Entropy is a function of probabilities, not a direct function of observed values. scipy.stats.entropy takes probabilities for each of the possible values of x as inputs, not the observed values.
Entropy (wikipedia): $\mathrm {H} (X):=-\sum _{x\in {\mathcal {X}}}p(x)\log p(x)$
As per the documentation of scipy.stats.entropy: "This routine will normalize pk and qk if they don’t sum to 1."
You supplied two vectors of observed values, which will be interpreted as vectors of probabilities, each one will be normalized to sum to one and then entropy will be computed as per the formula above.
Computations and results in R:
> a <- c(5,5,5,6,5,5,1,6,5,5,5,9,5,99,5)
> b <- rep(1, 15)
>
> normalized_a <- sapply(a, function(x) x/(sum(a)))
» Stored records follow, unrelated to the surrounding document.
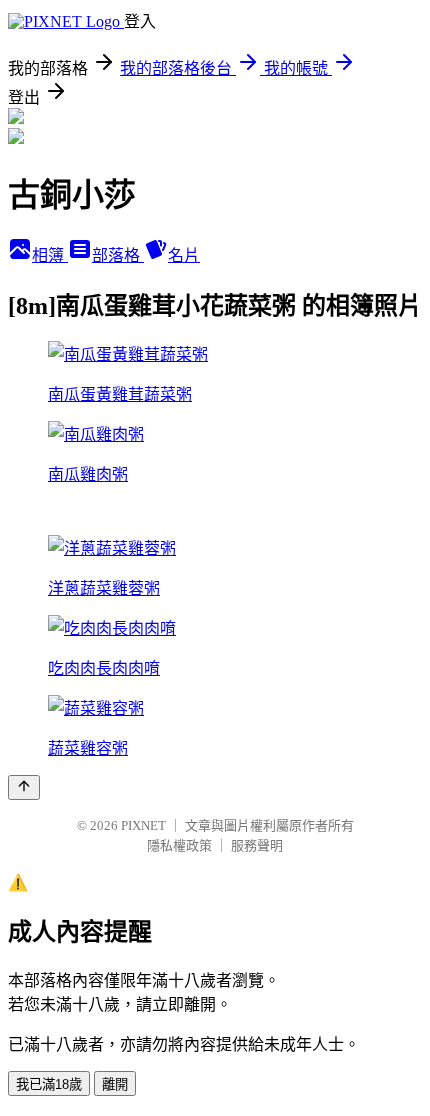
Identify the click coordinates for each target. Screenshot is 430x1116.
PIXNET (143, 825)
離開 (115, 1084)
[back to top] (24, 787)
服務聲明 (257, 845)
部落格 (118, 255)
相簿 (50, 255)
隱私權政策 (179, 845)
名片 (184, 255)
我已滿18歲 (49, 1084)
> normalized_b <- sapply(b, function(x) x/(sum(b)))
> round(normalized_a, digits = 3)
[1] 0.029 0.029 0.029 0.035 0.029 0.029 0.006 0.035 0.029
[10] 0.029 0.029 0.053 0.029 0.579 0.029
> round(normalized_b, digits = 3)
[1] 0.067 0.067 0.067 0.067 0.067 0.067 0.067 0.067 0.067 0.067
>
> -sum(sapply(normalized_a, \(x) x*log(x)))
[1] 1.769354
> -sum(sapply(normalized_b, \(x) x*log(x)))
[1] 2.70805
Your vector b has all values identical, suggesting that every possible value is equally likely. This suggests maximum surprise, therefore maximum entropy. But note this is only because you supplied observed values, instead of the relative frequency with which each of these values was observed.
Your vector a has only some values identical, and one very large value (99), which will be interpreted as a very high probability. Thus, entropy will be lower. But note this is only because you supplied observed values, instead of the relative frequency with which each of these values was observed.